(Text excerpt):
== == ==
Sept. 19 (Bloomberg) -- As it stands, the rest of us will be paying much money over a long time for the greed and bad judgment of those who melted down the economy.

Hundreds of billions of taxpayer dollars are propping up firms that a relative few money lenders and Wall Street wizards ruined.

The real kick in the teeth is that the executives who inflicted all this financial pain, who forced unprecedented government takeovers, walk away with hundreds of millions of dollars. It's up to us -- innocent little us -- to dig into our pockets, into our futures and into our children's futures to fix their spectacular errors.

Stanley O'Neal took a $161 million package last year when he left Merrill Lynch & Co. (remember Merrill Lynch?), even without a severance package in the mix. Angelo Mozilo, founder and top executive at Countrywide Financial Corp., reaped almost $122 million during 2007 in stock options alone.

For a mere three months at the helm of American International Group Inc., Chief Executive Officer Robert Willumstad gets a $7 million package.

Toss the rascals in jail. Criminal prosecution allows the government to seize ill-gotten gains. Snip the straps off those golden parachutes and grab them. Take over bank accounts, investment accounts, mansions, private planes and yachts.

39 comments:

Anonymous said...

http://www.independent.co.uk/news/business/news/fury-at-25bn-bonus-for-lehmans-new-york-staff-937560.html

Up to 10,000 staff at the New York office of the bankrupt investment bank Lehman Brothers will share a bonus pool set aside for them that is worth $2.5bn (£1.4bn), Barclays Bank, which is buying the business, confirmed last night.

Divided equally, that's $250,000 per person.I have to laugh at this. If i don't I'm going to go and start shooting these bastards.. LMAO..Set aside .5 billion for bonuses before you file for bankruptcy.

And they put people in jail for smoking pot..

Anonymous said...

What about arresting the millions of people who got a heloc for $100K and then bought a BMW and took a trip to Fiji and never paid it back?

Oh but I forgot those people no longer matter to Keith. It's all blame Wall St now. Nice flip flop there dude. Anything to get Obama elected I suppose.
== == ==
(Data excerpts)
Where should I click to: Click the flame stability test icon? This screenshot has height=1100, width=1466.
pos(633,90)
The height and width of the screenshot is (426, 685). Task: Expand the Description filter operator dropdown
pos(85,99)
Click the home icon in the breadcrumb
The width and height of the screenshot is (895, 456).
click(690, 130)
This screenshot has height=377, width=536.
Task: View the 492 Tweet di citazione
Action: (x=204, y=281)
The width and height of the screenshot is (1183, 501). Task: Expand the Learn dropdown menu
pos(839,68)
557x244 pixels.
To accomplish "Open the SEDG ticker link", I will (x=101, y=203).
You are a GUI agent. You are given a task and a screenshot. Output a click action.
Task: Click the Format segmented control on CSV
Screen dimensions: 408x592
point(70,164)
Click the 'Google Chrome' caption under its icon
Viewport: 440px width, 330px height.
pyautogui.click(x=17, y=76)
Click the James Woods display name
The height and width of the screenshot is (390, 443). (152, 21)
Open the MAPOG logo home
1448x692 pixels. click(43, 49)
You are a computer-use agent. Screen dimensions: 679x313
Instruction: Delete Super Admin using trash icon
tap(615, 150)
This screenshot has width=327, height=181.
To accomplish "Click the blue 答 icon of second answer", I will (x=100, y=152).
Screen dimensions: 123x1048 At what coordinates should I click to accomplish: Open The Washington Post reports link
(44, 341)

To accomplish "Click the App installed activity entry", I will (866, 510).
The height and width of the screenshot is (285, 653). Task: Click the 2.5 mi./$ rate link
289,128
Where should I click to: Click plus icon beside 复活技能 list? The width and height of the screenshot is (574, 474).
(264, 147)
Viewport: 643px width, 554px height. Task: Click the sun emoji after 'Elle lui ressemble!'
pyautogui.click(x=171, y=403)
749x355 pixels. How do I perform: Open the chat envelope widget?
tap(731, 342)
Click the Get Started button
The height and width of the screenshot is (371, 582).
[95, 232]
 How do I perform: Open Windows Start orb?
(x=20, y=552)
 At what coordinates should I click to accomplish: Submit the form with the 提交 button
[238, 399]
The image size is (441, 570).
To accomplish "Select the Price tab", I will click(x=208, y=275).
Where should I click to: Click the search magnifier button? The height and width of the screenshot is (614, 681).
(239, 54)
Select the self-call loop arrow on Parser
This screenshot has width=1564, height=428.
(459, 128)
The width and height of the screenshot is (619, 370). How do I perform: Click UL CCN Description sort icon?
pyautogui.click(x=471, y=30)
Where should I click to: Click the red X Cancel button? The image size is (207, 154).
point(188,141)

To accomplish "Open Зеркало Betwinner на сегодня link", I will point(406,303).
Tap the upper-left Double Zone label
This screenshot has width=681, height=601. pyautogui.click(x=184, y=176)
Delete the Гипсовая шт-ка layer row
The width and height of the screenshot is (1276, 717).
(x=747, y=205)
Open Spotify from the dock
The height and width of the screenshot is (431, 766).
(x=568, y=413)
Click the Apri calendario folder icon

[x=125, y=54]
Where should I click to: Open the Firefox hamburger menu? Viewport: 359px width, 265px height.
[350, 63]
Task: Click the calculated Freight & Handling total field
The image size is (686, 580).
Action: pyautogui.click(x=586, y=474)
== == ==
(Required work):
1. Copy the Wall Street pay excerpt from "Divided equally, that's" to "elected I suppose." word for word.
2. In the Wall Street pay excerpt, what package does Robert Willumstad get for three months as chief executive of American International Group Inc.?

(Solutions in order):
1.
Divided equally, that's $250,000 per person.I have to laugh at this. If i don't I'm going to go and start shooting these bastards.. LMAO..Set aside .5 billion for bonuses before you file for bankruptcy.

And they put people in jail for smoking pot..

Anonymous said...

What about arresting the millions of people who got a heloc for $100K and then bought a BMW and took a trip to Fiji and never paid it back?

Oh but I forgot those people no longer matter to Keith. It's all blame Wall St now. Nice flip flop there dude. Anything to get Obama elected I suppose.

2. A $7 million package.